Each vine will have about 700 square feet of garden to grow in. They will be planted at one end of the section and the main vine will be directed straight ahead about 30 feet. Any length after that will be cut off, so as not to waste growing resources. Side vines will be allowed to run out for about 12 feet on either side, creating what Jutras called the Christmas tree layout.

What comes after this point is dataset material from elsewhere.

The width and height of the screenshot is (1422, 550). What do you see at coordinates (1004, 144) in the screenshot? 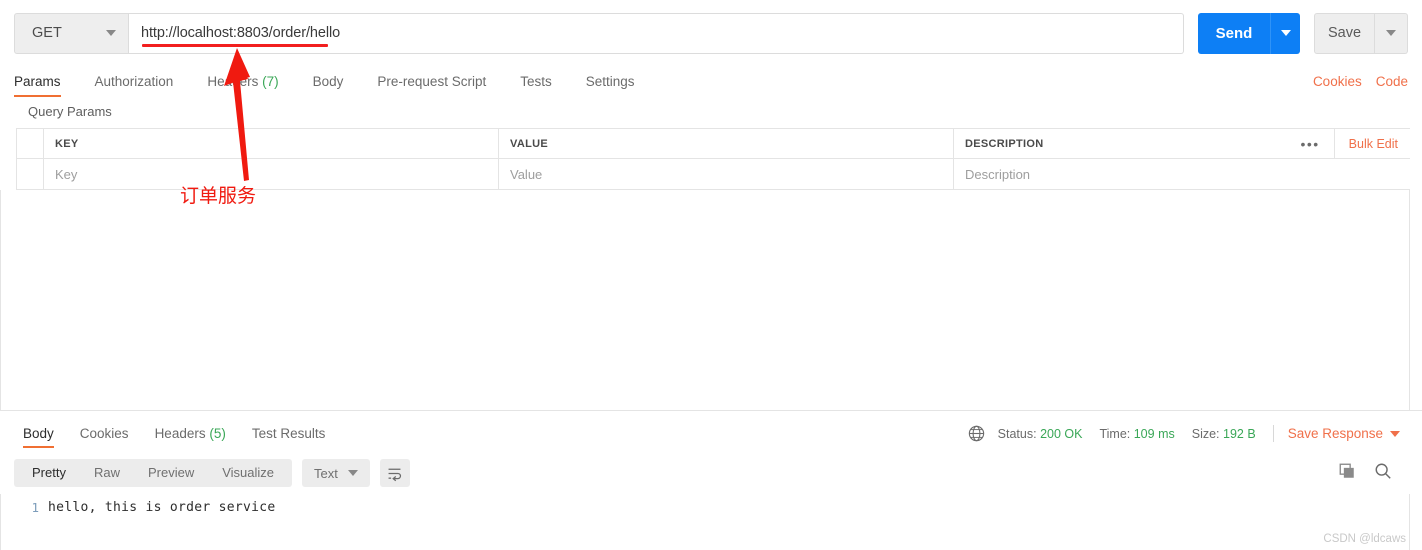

In early July, Jutras took a male flower from one vine and rubbed it in the female flower of another at three or four spots on the vine, then watched to see which of the resulting fruit showed the most promise. Two weeks after that, the winner was chosen and the other fruits were cut off. From then on, all the plant’s fruit-growing effort was channeled into one pumpkin.
If the weather is sunny and hot, giant pumpkins can grow as much as 35 or more pounds a day, Jutras said.
Jutras cares for his pumpkins as if they were pets. They have to be tended, weeded, watered and fed. On cold nights, he’ll put blankets on them. If they’ve been cut, from the vines, he’ll protect them from too much sun with a tent. Mouse traps are set around them to keep rodents from boring into their sides.
They are fed a special, organic compost soup of various natural bacteria, worm casings and a dash of rabbit manure. Jutras swears he can see a difference the next day.
“The next day, the leaves are all waxy,” he said, smiling. “Those leaves are loving that stuff.”
“It’s his baby, don’t let him kid you,” Jutras’ wife Susan said.
“It’s a fine line between pushing the thing too far or not enough,” he said. “If you’re not careful, you’ll just blow them up.”